TO DO: Give back, word for word, the lines in the listing below from the one holding "Given: Click the" down to the one holding "Image resolution: width=1372", both ends included.

MATERIAL SUPPLIED:
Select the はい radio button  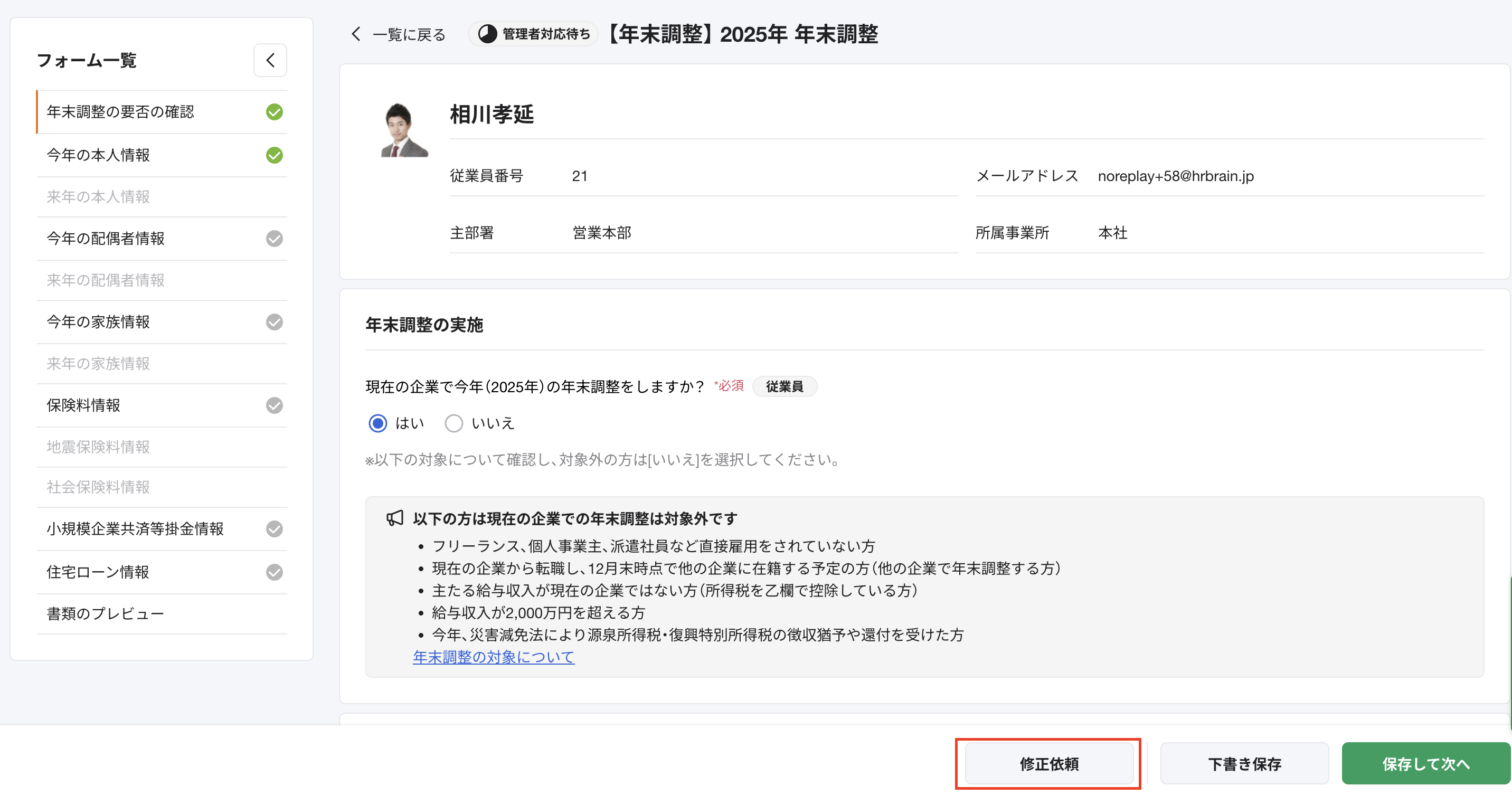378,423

* * *

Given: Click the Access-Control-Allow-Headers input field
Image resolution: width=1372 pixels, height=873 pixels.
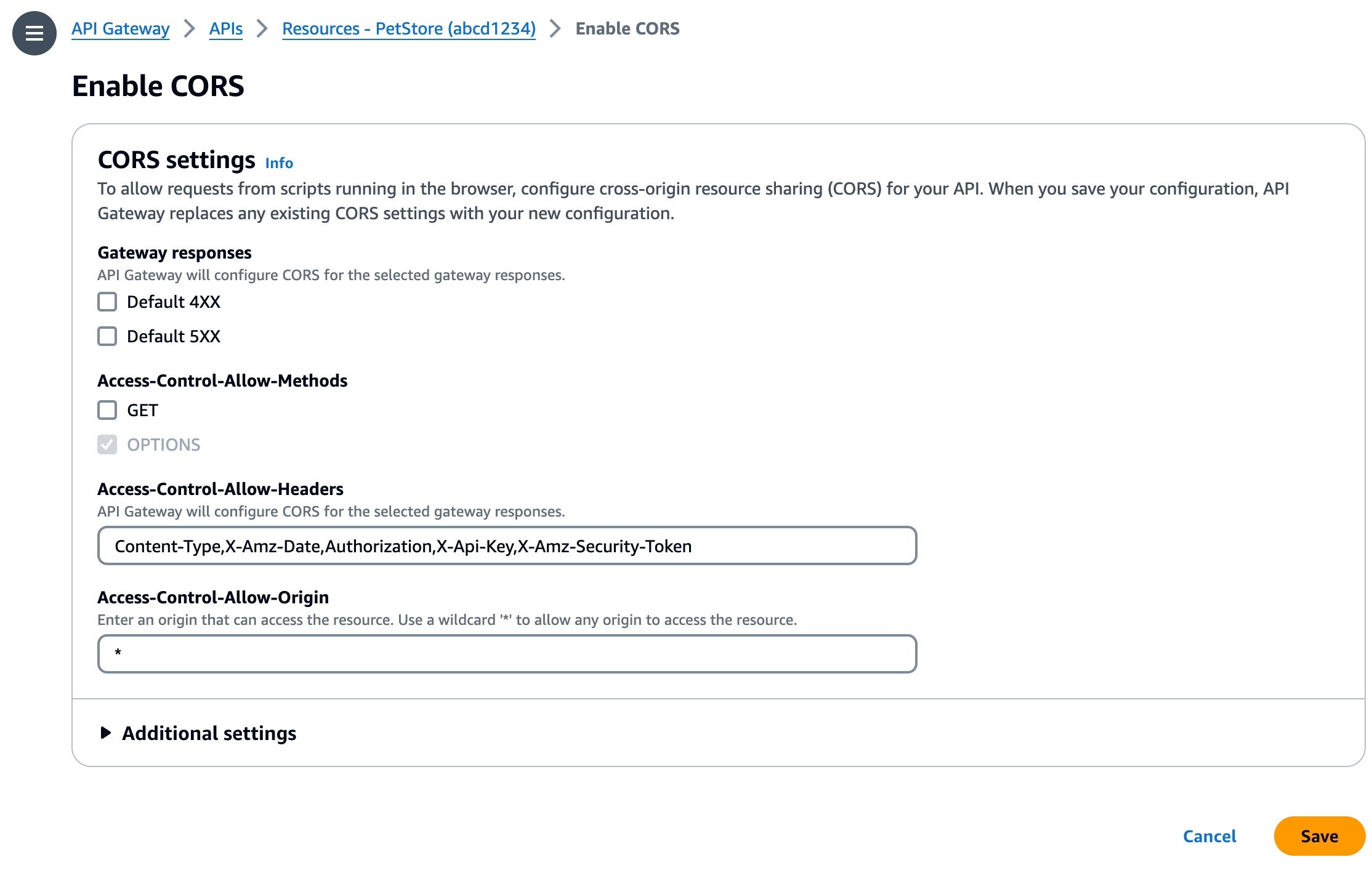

==

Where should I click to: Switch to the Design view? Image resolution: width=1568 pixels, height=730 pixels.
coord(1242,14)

TASK ANSWER:
Given: Click the Access-Control-Allow-Headers input field
Image resolution: width=1372 pixels, height=873 pixels.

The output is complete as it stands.